"Un si grand soleil", le pari quotidien de France 2 produit à Montpellier

Mis à jour le 22/08/2018 à 16H09, publié le 22/08/2018 à 16H03
Tournage d'un épisode d'"Un si grand soleil" (pour France 2).

Tournage d'un épisode d'"Un si grand soleil" (pour France 2).

© Fabien Malot/France Télévisions

C'est l'une des grandes nouveautés de la rentrée télé : France 2 lance lundi à 20H40 "Un si grand soleil", son feuilleton quotidien en projet depuis deux ans et tourné dans la région de Montpellier.

Claire, incarnée par Mélanie Maudran (qui avait joué dans les sagas estivales "Terre de lumière" et "Les secrets du volcan"), revient à Montpellier après 17 ans, pour faire découvrir la ville de sa jeunesse à son fils Théo. Et se retrouve accusée du meurtre d'un ancien ami... Une affaire qui va faire ressurgir des secrets de famille et la confronter à son passé.

Polar romanesque

C'est le point de départ d'"Un si grand soleil", un feuilleton de 235 épisodes pour sa première saison, diffusés du lundi au vendredi. Le producteur Toma de Matteis (ancien producteur artistique de "Plus belle la vie") voulait mêler des intrigues policières et des éléments romanesques, là où "Plus belle la vie" se distingue par son réalisme, avec la vie au quotidien d'un quartier fictif de Marseille, le Mistral, et ses nombreuses références à l'actualité.
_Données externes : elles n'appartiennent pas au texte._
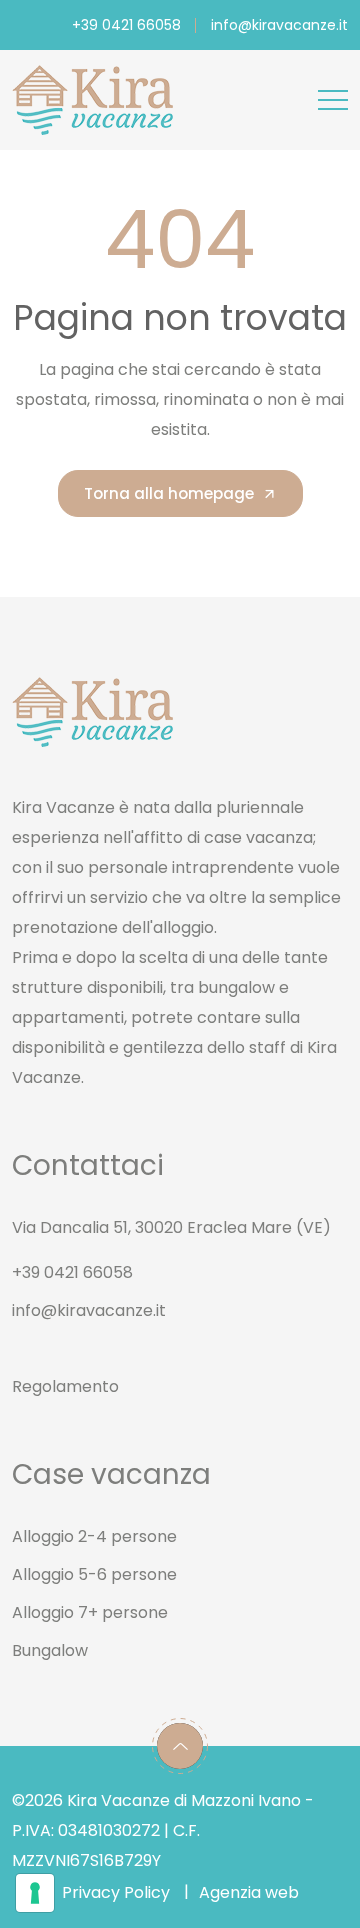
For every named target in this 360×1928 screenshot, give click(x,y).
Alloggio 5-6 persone (94, 1574)
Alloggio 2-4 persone (94, 1536)
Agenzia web (249, 1892)
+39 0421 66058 (126, 25)
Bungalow (50, 1650)
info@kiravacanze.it (279, 25)
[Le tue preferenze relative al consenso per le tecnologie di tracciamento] (35, 1893)
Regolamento (65, 1386)
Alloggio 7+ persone (90, 1612)
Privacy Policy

Si la série de TF1 "Demain nous appartient" (DNA), tournée à Sète, mise aussi sur les intrigues policières, "Un si grand soleil" espère s'en démarquer par un casting moins axé sur des vedettes, et qui se veut le reflet de toute la diversité française, avec une quarantaine d'acteurs de tous âges et de tous horizons. Gary Guénaire, qui joue Théo, est venu du théâtre et n'a même pas la télé chez lui. "C'est un projet totalement nouveau, qui m'a séduit car on a la chance de lancer une nouvelle série, et pas n'importe laquelle. Une série qui se veut moderne et surtout très différente des autres", dit-il à l'AFP.

Pari sur l'audience

Treize ans après la création de "Plus belle la vie" sur France 3 et un an après l'arrivée de DNA sur TF1, "Un si grand soleil" est le troisième feuilleton quotidien lancé en France ces dernières années. France 2 a opté pour une diffusion après le 20H, à 20H40, qui évite une concurrence frontale avec "Demain nous appartient", programmé à 19H20. Et pour éviter une guerre fratricide des feuilletons du service public, et ne pas faire de l'ombre à "Un si grand soleil", France 3 a avancé de 10 minutes "Plus belle la vie", à 20H20.
"C'est un pari sur le long terme", résume Sophie Gigon, directrice de la fiction hors prime-time à France 2. "Plus belle la vie fait le double de la part de marché (habituelle) de France 3. Si on y arrivait d'ici quelques années, ce serait formidable", dit-elle à l'AFP. Mais "pour le moment, nous n'avons pas vraiment d'objectif d'audience, notre ambition c'est de bien installer le feuilleton et que le public ait envie de suivre les aventures de ses personnages".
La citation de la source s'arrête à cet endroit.